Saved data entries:
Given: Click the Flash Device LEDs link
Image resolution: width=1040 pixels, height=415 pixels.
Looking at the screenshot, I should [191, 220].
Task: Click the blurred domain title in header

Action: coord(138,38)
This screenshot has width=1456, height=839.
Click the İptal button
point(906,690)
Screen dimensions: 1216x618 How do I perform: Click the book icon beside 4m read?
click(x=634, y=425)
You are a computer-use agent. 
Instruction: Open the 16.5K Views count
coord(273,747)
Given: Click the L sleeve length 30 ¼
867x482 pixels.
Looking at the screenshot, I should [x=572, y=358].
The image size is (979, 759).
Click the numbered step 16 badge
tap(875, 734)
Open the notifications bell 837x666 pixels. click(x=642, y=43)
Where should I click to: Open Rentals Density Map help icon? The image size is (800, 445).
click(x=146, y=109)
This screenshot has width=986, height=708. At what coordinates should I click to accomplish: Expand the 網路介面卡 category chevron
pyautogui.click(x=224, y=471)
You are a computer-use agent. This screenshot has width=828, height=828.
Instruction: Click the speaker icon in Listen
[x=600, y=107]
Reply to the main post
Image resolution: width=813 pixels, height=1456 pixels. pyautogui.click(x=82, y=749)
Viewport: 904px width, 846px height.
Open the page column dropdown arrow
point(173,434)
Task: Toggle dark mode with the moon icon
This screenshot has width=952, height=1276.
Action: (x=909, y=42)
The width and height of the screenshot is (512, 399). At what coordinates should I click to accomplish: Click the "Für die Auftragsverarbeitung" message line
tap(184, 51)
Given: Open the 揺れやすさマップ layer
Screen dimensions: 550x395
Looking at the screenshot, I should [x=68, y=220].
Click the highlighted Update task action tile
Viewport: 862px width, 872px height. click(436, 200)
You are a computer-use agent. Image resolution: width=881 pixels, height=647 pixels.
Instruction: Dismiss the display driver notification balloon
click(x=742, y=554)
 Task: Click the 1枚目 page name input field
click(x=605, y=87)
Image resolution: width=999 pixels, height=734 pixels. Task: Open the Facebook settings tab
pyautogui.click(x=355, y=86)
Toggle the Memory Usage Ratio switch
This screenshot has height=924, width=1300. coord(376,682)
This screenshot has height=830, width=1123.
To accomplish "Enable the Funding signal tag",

▶ [WHAT YOU WILL DO]: Reproduce the entries exactly, each one as given.

▶ [THE COMPLETED TASK]:
Given: Click the Flash Device LEDs link
Image resolution: width=1040 pixels, height=415 pixels.
Looking at the screenshot, I should [191, 220].
Task: Click the blurred domain title in header

Action: coord(138,38)
This screenshot has width=1456, height=839.
Click the İptal button
point(906,690)
Screen dimensions: 1216x618 How do I perform: Click the book icon beside 4m read?
click(x=634, y=425)
You are a computer-use agent. 
Instruction: Open the 16.5K Views count
coord(273,747)
Given: Click the L sleeve length 30 ¼
867x482 pixels.
Looking at the screenshot, I should [x=572, y=358].
The image size is (979, 759).
Click the numbered step 16 badge
tap(875, 734)
Open the notifications bell 837x666 pixels. click(x=642, y=43)
Where should I click to: Open Rentals Density Map help icon? The image size is (800, 445).
click(x=146, y=109)
This screenshot has width=986, height=708. At what coordinates should I click to accomplish: Expand the 網路介面卡 category chevron
pyautogui.click(x=224, y=471)
You are a computer-use agent. This screenshot has width=828, height=828.
Instruction: Click the speaker icon in Listen
[x=600, y=107]
Reply to the main post
Image resolution: width=813 pixels, height=1456 pixels. pyautogui.click(x=82, y=749)
Viewport: 904px width, 846px height.
Open the page column dropdown arrow
point(173,434)
Task: Toggle dark mode with the moon icon
This screenshot has width=952, height=1276.
Action: (x=909, y=42)
The width and height of the screenshot is (512, 399). At what coordinates should I click to accomplish: Click the "Für die Auftragsverarbeitung" message line
tap(184, 51)
Given: Open the 揺れやすさマップ layer
Screen dimensions: 550x395
Looking at the screenshot, I should [x=68, y=220].
Click the highlighted Update task action tile
Viewport: 862px width, 872px height. click(436, 200)
You are a computer-use agent. Image resolution: width=881 pixels, height=647 pixels.
Instruction: Dismiss the display driver notification balloon
click(x=742, y=554)
 Task: Click the 1枚目 page name input field
click(x=605, y=87)
Image resolution: width=999 pixels, height=734 pixels. Task: Open the Facebook settings tab
pyautogui.click(x=355, y=86)
Toggle the Memory Usage Ratio switch
This screenshot has height=924, width=1300. coord(376,682)
This screenshot has height=830, width=1123.
To accomplish "Enable the Funding signal tag",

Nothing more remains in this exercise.